>> start EXTRACT PROVIDED

Get Your Free Report
Start for Free
SOCRadar® Cyber Intelligence Inc. | U.S. Elasticsearch Leak: 676M+ Identity Records & SSNs Exposed
Mar 03, 2026
7 Mins Read
Mar 10, 2026
Moon

U.S. Elasticsearch Leak: 676M+ Identity Records & SSNs Exposed

SOCRadar has identified a publicly accessible Elasticsearch instance containing over 676 million indexed U.S. identity records, including full SSNs and complete identity profiles. The dataset was exposed to the internet without authentication, enabling unrestricted access to full identity attributes, including Social Security Numbers (SSNs), dates of birth, historical address records, and phone numbers.

The exposed instance contained highly sensitive personal data at a scale exceeding the current U.S. population, strongly indicating large-scale aggregation, historical retention, or multi-source identity consolidation.

Given automated scanning activity targeting exposed Elasticsearch services, it should be assumed that any publicly accessible dataset of this nature may have been accessed or replicated prior to remediation.

Our team analyzed the dataset, validated samples, and initiated responsible disclosure procedures. In parallel with the analysis, we began efforts to identify the data owner and hosting provider in order to secure the exposure and take it offline. Below is a technical and threat intelligence overview.

>> end EXTRACT PROVIDED
>> start DATA SECTION

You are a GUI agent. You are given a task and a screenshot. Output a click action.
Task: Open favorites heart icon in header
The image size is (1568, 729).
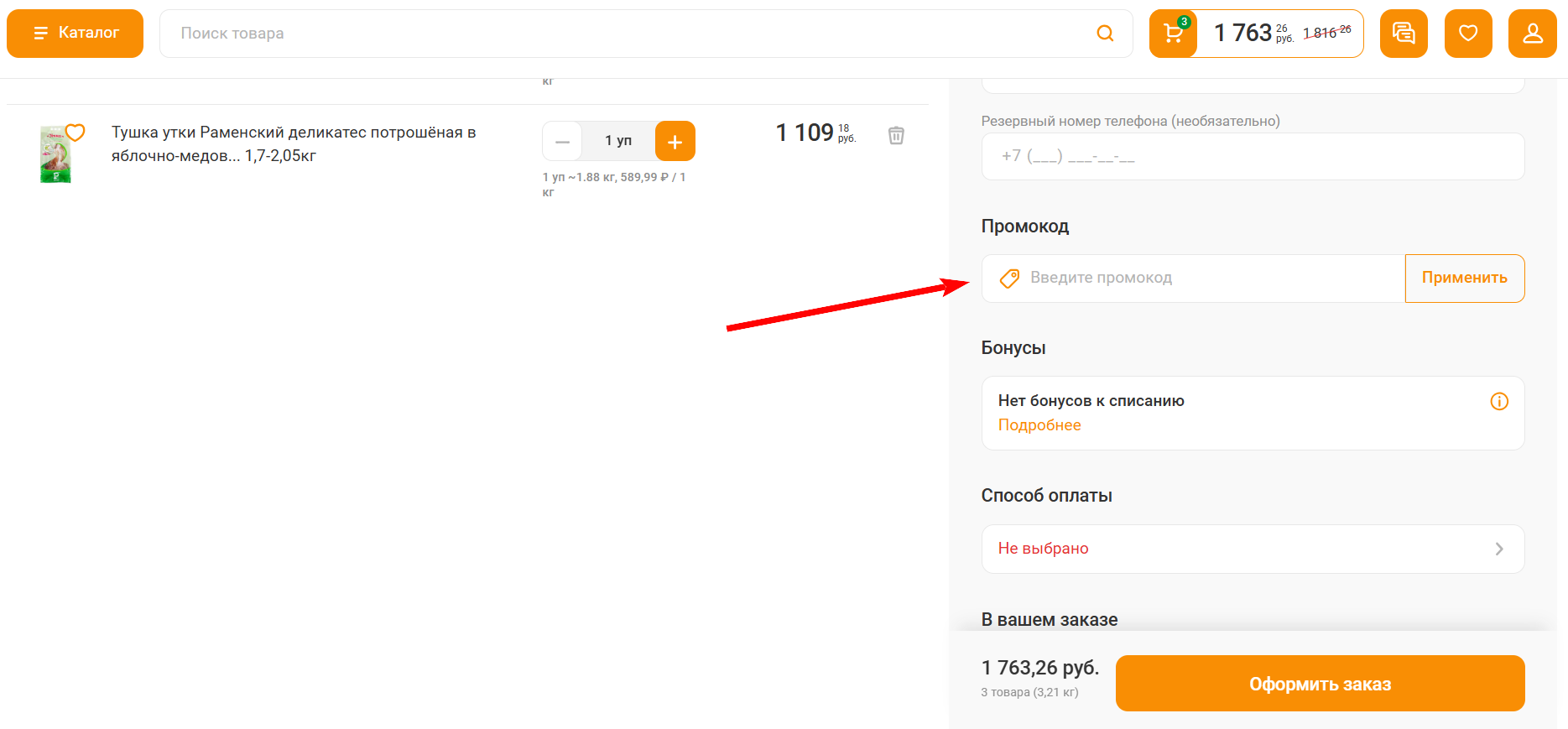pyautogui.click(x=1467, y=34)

>> end DATA SECTION

- _TASK DESCRIPTION_: Carry the Elasticsearch leak report forward from its final sentence. The listing is separate material, unrelated to the Elasticsearch leak report.

- _RESPONSE_:
Technical Snapshot of the Exposure

    • Indexed Records: ~676,798,*** (unique count unverified)
    • Total Data Size: 92 GB
    • Exposure Type: Publicly accessible, no authentication
    • Geographic Scope: United States
    • Data Format: Full name, DOB, full address, city/state/ZIP, phone number, SSN
    • Severity: Critical

Elasticsearch dashboard showing 92 GB and over 676 million documents

Elasticsearch dashboard showing 92 GB and over 676 million documents

The exposed Elasticsearch cluster revealed a single large index alongside default internal indices. The primary dataset contained structured identity records indexed in a searchable format.

What the Dataset Contained

Sample queries revealed structured identity documents containing:

  • First and last names
  • Full date of birth
  • Street address
  • City and state
  • Zip code
  • Phone number
  • Full SSN

JSON identity record sample showing full name, DOB, address, phone, SSN

JSON identity record sample showing full name, DOB, address, phone, SSN

Unlike typical PII exposures involving only email or phone numbers, this dataset included government-issued identifiers paired with full identity attributes, significantly increasing misuse potential.

Sampling suggests:

  • Records associated with both living and deceased individuals
  • Historical address tracking (multiple addresses per individual)
  • Aggregated multi-source identity data
  • Duplicates or legacy entries

The total indexed count exceeding the U.S. population strongly indicates the dataset does not represent entirely unique individuals, but rather multiple records per identity over time.

Sample Validation and Authenticity Indicators

Due to the scale of the dataset, validation sampling was conducted.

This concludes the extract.